Em 2016 a companhia brasileira subscreveu €90 milhões em obrigações convertíveis em novas ações da TAP. Se e quando convertidas, essas obrigações com maturidade de dez anos viriam a representar 6% do capital da TAP. A opção de conversão poderia ser exercida a partir de julho daquele ano e a companhia portuguesa poderia amortizar as obrigações no caso de existir um IPO (entrada em bolsa, que não chegou a ocorrer) ou passados quatro anos da emissão desde que a TAP “cumpra com determinados acordos financeiros,” lê-se nos resultados financeiros da Azul. Aceitando deixar de exercer a opção de conversão em capital, a transportadora de Neeleman deverá ficar com as obrigações até ao final da sua maturidade, 2026.
A relação entre as empresas portuguesa e brasileira vai além do acionista comum David Neeleman e desta emissão obrigacionista. Em março de 2016 a Azul sublocou 15 aviões à TAP, tendo recebido no primeiro trimestre deste ano cerca de €3,9 milhões por conta dessa sublocação. Em março do ano passado David Neeleman comprou à HNA parte das ações que a empresa chinesa detinha na TAP e as suas empresas dividem com a HPBG, a 50%-50%, o capital da Atlantic Gateway, que por sua vez detém 45% da TAP antes da reconfiguração agora prevista.
História com cinco anos
David Neeleman e Humberto Pedrosa entraram no capital da TAP na reta final do Governo Passos Coelho, em 2015, e aceitaram mais tarde, já no Governo de António Costa, reverter os termos da privatização, que colocaram 50% da companhia nas mãos do Estado. No final do ano passado surgiram as primeiras notícias do interesse de Neeleman em sair da empresa. Em fevereiro, pouco antes do agravamento da pandemia na Europa, o empresário esteve em negociações para a venda da sua participação à Lufthansa e à United, negócio que não veio a acontecer.
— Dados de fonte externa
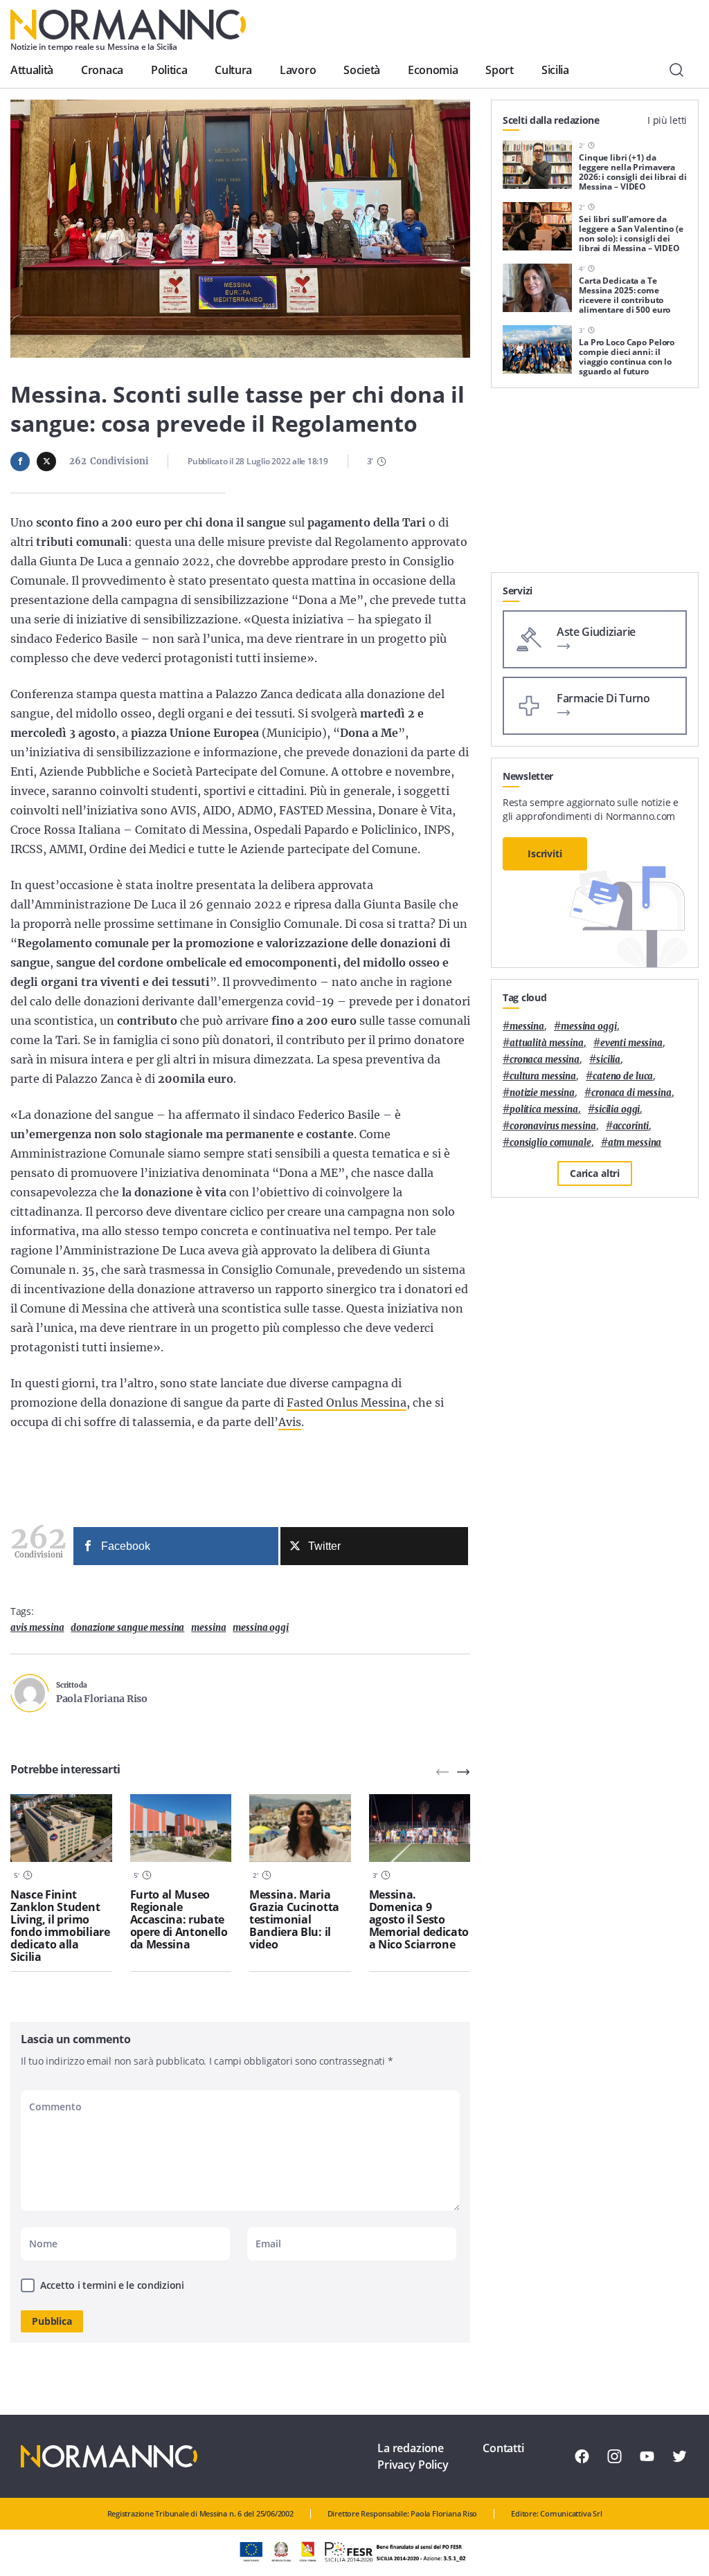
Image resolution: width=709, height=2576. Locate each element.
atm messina (635, 1143)
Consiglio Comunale (550, 1143)
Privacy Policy (413, 2464)
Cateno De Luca (623, 1076)
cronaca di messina (631, 1093)
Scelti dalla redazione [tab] (551, 120)
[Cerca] (676, 70)
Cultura (233, 69)
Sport (499, 69)
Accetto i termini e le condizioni (112, 2285)
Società (361, 69)
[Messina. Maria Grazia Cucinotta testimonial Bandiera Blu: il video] (300, 1828)
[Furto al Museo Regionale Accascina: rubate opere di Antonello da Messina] (181, 1828)
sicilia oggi (617, 1109)
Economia (433, 69)
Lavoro (298, 69)
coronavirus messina (553, 1126)
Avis (289, 1422)
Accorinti (631, 1126)
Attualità (31, 69)
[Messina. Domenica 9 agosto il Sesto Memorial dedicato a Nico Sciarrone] (420, 1828)
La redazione (410, 2448)
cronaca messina (545, 1060)
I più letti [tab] (667, 120)
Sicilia (555, 69)
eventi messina (631, 1043)
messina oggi (260, 1628)
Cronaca (102, 69)
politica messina (544, 1109)
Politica (169, 69)
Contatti (503, 2448)
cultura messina (543, 1076)
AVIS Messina (37, 1628)
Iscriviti (545, 853)
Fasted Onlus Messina (346, 1402)
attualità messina (547, 1043)
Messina (208, 1628)
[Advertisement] (595, 485)
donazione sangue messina (127, 1628)
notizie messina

Desde janeiro de 2018 que a comissão executiva da empresa é liderada por Antonoaldo Neves, uma escolha dos privados, cujo consulado ficou marcado pelas polémicas dos prémios a gestores da TAP em ano de prejuízos e, mais recentemente, pela escolha de rotas no reinício da atividade, nomeadamente com acusações de prejudicar o Porto. Esta situação valeu a interposição de uma providência cautelar por parte da Associação Comercial do Porto, agora travada pelo conselho de ministros, para tentar impedir a injeção de até €1.200 milhões em dinheiro público para salvar a empresa das consequências da pandemia do novo coronavírus, que obrigou a cancelar praticamente todas as rotas e a deixar em terra a quase totalidade da frota.
No primeiro trimestre do ano, penalizada por custos relacionados com contratos de fornecimento de combustível e variações cambiais, a TAP registou prejuízos de €395 milhões, mais do que o triplo do mesmo período de 2019. Um período marcado pela emergência do SARS-CoV-2, fecho de fronteiras e medidas de confinamento um pouco por todo o mundo para tentar travar a expansão do vírus e da doença.